▶ _Record set_

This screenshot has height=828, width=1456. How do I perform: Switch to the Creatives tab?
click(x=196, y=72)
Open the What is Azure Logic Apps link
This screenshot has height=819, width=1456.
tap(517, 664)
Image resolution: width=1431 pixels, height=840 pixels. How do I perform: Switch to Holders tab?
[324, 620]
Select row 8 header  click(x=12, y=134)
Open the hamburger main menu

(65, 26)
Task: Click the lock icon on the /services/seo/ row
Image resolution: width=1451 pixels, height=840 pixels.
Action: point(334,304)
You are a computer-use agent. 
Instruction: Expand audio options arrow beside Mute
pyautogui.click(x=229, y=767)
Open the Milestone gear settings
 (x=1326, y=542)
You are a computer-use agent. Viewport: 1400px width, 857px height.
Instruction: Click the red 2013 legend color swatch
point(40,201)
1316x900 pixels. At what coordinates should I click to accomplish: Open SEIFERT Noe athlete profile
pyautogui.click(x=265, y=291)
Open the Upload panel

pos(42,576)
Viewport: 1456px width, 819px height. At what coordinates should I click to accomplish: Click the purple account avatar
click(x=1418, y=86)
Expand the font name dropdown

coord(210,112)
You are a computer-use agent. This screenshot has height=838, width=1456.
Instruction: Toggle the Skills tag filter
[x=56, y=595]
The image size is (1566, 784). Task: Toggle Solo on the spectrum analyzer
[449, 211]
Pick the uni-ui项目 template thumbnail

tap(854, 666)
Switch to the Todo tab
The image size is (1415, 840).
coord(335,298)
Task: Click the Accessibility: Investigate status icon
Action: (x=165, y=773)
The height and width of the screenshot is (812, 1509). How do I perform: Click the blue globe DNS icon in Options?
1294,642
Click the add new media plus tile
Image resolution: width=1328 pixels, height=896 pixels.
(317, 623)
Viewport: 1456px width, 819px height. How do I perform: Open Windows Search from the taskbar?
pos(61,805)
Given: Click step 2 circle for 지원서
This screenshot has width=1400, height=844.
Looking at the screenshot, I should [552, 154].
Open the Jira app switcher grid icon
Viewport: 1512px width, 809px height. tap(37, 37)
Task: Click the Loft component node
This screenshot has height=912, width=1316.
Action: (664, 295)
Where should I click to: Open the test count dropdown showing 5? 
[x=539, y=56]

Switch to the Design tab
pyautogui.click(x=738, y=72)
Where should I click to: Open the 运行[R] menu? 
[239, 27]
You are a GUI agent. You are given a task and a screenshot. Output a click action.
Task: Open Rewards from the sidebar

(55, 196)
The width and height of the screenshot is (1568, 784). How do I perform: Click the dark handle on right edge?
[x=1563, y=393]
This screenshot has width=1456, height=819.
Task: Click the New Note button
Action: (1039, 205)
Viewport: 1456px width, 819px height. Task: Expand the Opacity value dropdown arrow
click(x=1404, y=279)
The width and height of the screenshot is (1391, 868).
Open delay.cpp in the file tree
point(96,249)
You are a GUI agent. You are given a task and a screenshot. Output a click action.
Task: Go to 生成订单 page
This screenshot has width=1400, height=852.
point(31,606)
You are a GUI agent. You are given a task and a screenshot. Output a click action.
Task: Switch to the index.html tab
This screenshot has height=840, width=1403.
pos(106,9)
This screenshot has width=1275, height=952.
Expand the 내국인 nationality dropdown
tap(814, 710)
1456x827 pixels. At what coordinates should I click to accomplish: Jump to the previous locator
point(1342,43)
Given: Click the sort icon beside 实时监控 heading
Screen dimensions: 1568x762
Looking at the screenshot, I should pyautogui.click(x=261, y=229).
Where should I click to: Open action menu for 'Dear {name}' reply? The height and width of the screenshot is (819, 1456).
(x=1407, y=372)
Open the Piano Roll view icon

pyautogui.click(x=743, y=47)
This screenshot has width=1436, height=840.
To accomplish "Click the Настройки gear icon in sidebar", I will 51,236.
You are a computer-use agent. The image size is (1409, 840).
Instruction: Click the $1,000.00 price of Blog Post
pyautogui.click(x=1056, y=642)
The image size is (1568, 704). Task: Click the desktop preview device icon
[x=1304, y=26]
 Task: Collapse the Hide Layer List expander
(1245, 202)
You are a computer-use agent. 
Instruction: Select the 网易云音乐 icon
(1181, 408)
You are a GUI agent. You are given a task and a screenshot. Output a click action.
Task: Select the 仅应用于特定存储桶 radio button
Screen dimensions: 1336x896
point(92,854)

▶ _Exercise brief_
Write out every entry above, word for word.

▶ _Exercise result_
This screenshot has height=828, width=1456. How do I perform: Switch to the Creatives tab?
click(x=196, y=72)
Open the What is Azure Logic Apps link
This screenshot has height=819, width=1456.
tap(517, 664)
Image resolution: width=1431 pixels, height=840 pixels. How do I perform: Switch to Holders tab?
[324, 620]
Select row 8 header  click(x=12, y=134)
Open the hamburger main menu

(65, 26)
Task: Click the lock icon on the /services/seo/ row
Image resolution: width=1451 pixels, height=840 pixels.
Action: point(334,304)
You are a computer-use agent. 
Instruction: Expand audio options arrow beside Mute
pyautogui.click(x=229, y=767)
Open the Milestone gear settings
 (x=1326, y=542)
You are a computer-use agent. Viewport: 1400px width, 857px height.
Instruction: Click the red 2013 legend color swatch
point(40,201)
1316x900 pixels. At what coordinates should I click to accomplish: Open SEIFERT Noe athlete profile
pyautogui.click(x=265, y=291)
Open the Upload panel

pos(42,576)
Viewport: 1456px width, 819px height. At what coordinates should I click to accomplish: Click the purple account avatar
click(x=1418, y=86)
Expand the font name dropdown

coord(210,112)
You are a computer-use agent. This screenshot has height=838, width=1456.
Instruction: Toggle the Skills tag filter
[x=56, y=595]
The image size is (1566, 784). Task: Toggle Solo on the spectrum analyzer
[449, 211]
Pick the uni-ui项目 template thumbnail

tap(854, 666)
Switch to the Todo tab
The image size is (1415, 840).
coord(335,298)
Task: Click the Accessibility: Investigate status icon
Action: (x=165, y=773)
The height and width of the screenshot is (812, 1509). How do I perform: Click the blue globe DNS icon in Options?
1294,642
Click the add new media plus tile
Image resolution: width=1328 pixels, height=896 pixels.
(317, 623)
Viewport: 1456px width, 819px height. How do I perform: Open Windows Search from the taskbar?
pos(61,805)
Given: Click step 2 circle for 지원서
This screenshot has width=1400, height=844.
Looking at the screenshot, I should [552, 154].
Open the Jira app switcher grid icon
Viewport: 1512px width, 809px height. tap(37, 37)
Task: Click the Loft component node
This screenshot has height=912, width=1316.
Action: (664, 295)
Where should I click to: Open the test count dropdown showing 5? 
[x=539, y=56]

Switch to the Design tab
pyautogui.click(x=738, y=72)
Where should I click to: Open the 运行[R] menu? 
[239, 27]
You are a GUI agent. You are given a task and a screenshot. Output a click action.
Task: Open Rewards from the sidebar

(55, 196)
The width and height of the screenshot is (1568, 784). How do I perform: Click the dark handle on right edge?
[x=1563, y=393]
This screenshot has width=1456, height=819.
Task: Click the New Note button
Action: (1039, 205)
Viewport: 1456px width, 819px height. Task: Expand the Opacity value dropdown arrow
click(x=1404, y=279)
The width and height of the screenshot is (1391, 868).
Open delay.cpp in the file tree
point(96,249)
You are a GUI agent. You are given a task and a screenshot. Output a click action.
Task: Go to 生成订单 page
This screenshot has width=1400, height=852.
point(31,606)
You are a GUI agent. You are given a task and a screenshot. Output a click action.
Task: Switch to the index.html tab
This screenshot has height=840, width=1403.
pos(106,9)
This screenshot has width=1275, height=952.
Expand the 내국인 nationality dropdown
tap(814, 710)
1456x827 pixels. At what coordinates should I click to accomplish: Jump to the previous locator
point(1342,43)
Given: Click the sort icon beside 实时监控 heading
Screen dimensions: 1568x762
Looking at the screenshot, I should pyautogui.click(x=261, y=229).
Where should I click to: Open action menu for 'Dear {name}' reply? The height and width of the screenshot is (819, 1456).
(x=1407, y=372)
Open the Piano Roll view icon

pyautogui.click(x=743, y=47)
This screenshot has width=1436, height=840.
To accomplish "Click the Настройки gear icon in sidebar", I will 51,236.
You are a computer-use agent. The image size is (1409, 840).
Instruction: Click the $1,000.00 price of Blog Post
pyautogui.click(x=1056, y=642)
The image size is (1568, 704). Task: Click the desktop preview device icon
[x=1304, y=26]
 Task: Collapse the Hide Layer List expander
(1245, 202)
You are a computer-use agent. 
Instruction: Select the 网易云音乐 icon
(1181, 408)
You are a GUI agent. You are given a task and a screenshot. Output a click action.
Task: Select the 仅应用于特定存储桶 radio button
Screen dimensions: 1336x896
point(92,854)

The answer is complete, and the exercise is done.